Philadelphia currently has roughly 40,000 vacant lots, but members of City Council have the ability to transform some of these areas into community green spaces.
Green spaces, like community gardens and urban forests, improve air quality, community well-being and mental health. They’re especially important in underserved areas, like North Philadelphia, because they can mitigate safety concerns and environmental injustices, the disproportionate exposure of low-income communities of color to environmental hazards.
Many council members are exacerbating these issues with councilmanic prerogative, the near-absolute power of each of the city’s district council members, to stall or permit local projects. Sales by the Philadelphia Land Bank, a public entity that manages land sales, must be approved by City Council, which rarely happens and results in council members hoarding land, The Philadelphia Inquirer reported.
Members of the Philadelphia City Council must consider using their power to give land ownership preference of vacant lots to local organizations, like Sanctuary Farm Philadelphia and North Marshall Street Gardens, who work to increase green spaces.
Last month, the Philadelphia Parks and Recreation Department hired the city’s first forester, who will help oversee land, budgets, project plans and conservation workers. The department released the first Philly Tree Plan to add 300,000 trees to the city by 2025 and to increase Philadelphia’s canopy to 30 percent, The Philadelphia Inquirer reported. The plan will also prioritize underserved communities that experience higher temperatures due to a lack of greenery.
“It is a 10-year strategic plan for the growth and care of our urban forest, The Philly Tree Plan aims to bring the benefits of trees to communities that need them the most, in the ways that support them the best,” wrote Andrew Alter, communications specialist for Philadelphia’s Parks and Recreation Department, in an email to The Temple News.
So far, the City of Philadelphia allocated $2 million to The Philly Tree Plan, however, $25 million in annual funding could come from the federal government allocated through the Inflation Reduction Act in the future, Green Philly reported.
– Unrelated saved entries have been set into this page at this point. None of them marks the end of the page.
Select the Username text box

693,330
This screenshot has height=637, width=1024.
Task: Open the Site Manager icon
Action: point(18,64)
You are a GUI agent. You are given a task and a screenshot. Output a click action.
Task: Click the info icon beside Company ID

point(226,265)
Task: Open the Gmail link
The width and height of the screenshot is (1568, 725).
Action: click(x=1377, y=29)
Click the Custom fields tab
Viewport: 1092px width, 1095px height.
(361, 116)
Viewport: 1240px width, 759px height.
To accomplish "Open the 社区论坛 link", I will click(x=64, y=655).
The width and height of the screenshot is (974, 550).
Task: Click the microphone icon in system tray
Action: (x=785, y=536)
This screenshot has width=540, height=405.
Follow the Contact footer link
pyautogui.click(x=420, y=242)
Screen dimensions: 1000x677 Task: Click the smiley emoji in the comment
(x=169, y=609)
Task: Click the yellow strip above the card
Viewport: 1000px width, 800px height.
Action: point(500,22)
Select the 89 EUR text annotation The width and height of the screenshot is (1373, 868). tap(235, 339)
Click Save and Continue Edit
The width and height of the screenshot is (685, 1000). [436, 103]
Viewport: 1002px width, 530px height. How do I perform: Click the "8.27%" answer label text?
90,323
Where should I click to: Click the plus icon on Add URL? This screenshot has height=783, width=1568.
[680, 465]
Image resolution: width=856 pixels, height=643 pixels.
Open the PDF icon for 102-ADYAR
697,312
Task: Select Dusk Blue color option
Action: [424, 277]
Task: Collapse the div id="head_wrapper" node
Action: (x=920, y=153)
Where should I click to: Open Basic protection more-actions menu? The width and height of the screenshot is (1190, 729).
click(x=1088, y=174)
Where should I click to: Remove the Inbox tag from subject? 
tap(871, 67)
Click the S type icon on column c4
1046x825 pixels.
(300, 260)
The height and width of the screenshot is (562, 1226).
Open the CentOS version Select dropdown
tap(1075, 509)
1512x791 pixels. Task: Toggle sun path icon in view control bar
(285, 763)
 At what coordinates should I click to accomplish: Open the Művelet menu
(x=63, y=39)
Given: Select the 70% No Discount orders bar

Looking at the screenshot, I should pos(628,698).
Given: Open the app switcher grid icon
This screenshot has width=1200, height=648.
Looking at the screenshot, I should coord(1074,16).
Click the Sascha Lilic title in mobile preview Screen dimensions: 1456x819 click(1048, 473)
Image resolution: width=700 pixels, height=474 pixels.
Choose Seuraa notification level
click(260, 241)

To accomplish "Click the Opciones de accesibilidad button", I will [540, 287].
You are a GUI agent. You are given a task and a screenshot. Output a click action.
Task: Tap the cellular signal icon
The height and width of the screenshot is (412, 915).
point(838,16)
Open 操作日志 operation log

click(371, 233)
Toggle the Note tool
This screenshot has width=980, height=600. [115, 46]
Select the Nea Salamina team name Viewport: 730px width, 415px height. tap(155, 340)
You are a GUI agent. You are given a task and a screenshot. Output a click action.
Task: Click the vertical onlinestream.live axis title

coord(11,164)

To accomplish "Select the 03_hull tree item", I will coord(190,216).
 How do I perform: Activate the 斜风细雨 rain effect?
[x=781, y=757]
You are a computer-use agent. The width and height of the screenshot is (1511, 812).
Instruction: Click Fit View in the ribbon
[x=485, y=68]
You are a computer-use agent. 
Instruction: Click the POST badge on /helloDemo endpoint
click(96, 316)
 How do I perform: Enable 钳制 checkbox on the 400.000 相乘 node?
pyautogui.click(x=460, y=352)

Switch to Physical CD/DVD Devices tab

Philadelphia is experiencing a significant decrease in available tree canopy and green space due to recent development, lack of maintenance and invasive pests and many neighborhoods, like Kensington and Harrowgate, are disproportionately affected.
Some neighborhoods have less than five percent tree canopy, while others have 45 percent or more, Alter wrote.
Increasing green spaces would help absorb pollutants and produce oxygen, improving air quality in the surrounding areas. These environmental benefits are especially important in densely populated cities, like Philadelphia.
In 2019, the American Lung Association graded Philadelphia with an “F” in ozone pollution for the city’s failure to meet federal goals.
Green spaces can also serve as community gathering places. When Temple Community Garden was founded in 2009, one of its goals was to benefit both students and the local community.
“One of our main efforts this year and moving forward is trying to include as many people as possible and people that don’t just look like students,” said Daphne Wong, the vice president of TCG and a junior neuroscience major.
Community gardens can also reduce gun violence, according to a 2022 study from the University of Pennsylvania and Columbia University. As of April 9, there have been 373 nonfatal and 92 fatal victims of gun violence in Philadelphia in 2023, according to the Office of the Controller.
Increasing tree coverage with The Philly Tree plan is essential, but council members must take the incentive a step further by granting vacant lot land ownership preference to grassroots community gardens.
Most vacant lots that have the potential to become a community garden or green space have been owned by the U.S. Bank since 1997. Council members, like Jamie Gauthier of District 3 and Councilmember At-Large Kendra Brooks, are advocating for the city to buy these lots from the bank to redistribute them to the communities they’re located in.
In 2021, Gauthier introduced the Public Land for Public Benefit bill, which would give land ownership preference to grassroots organizations owned and run by community members. These groups have more time to develop and receive finances for projects, like community gardens.
However, real estate lobbyists and other council members believed Gauthier’s bill infringed on councilmanic prerogative and prevented the legislation from being passed, Gauthier said.
“I think that some council members were nervous that giving community land trust automatic preference might impact their control over who gets land and who doesn’t, even though the bill doesn’t really do that at all, I think those were some of the hesitations,” Gauthier said.
Although Gauthier’s bill wasn’t passed, council members should give vacant land priority to members of the community that plan on utilizing the land as a community garden, especially as the Parks and Recreation Department is prioritizing funding for tree canopies.
Increasing green spaces in Philadelphia is a community effort. It requires the attention and support of both the Parks and Recreation Department and council members to be successful.
“I think there’s also no harm in a bunch of people working toward a common goal like helping other people,” Wong said. “I find it really rewarding to just work on something every week that’s not about me or my life, like it’s about benefiting other people and learning.”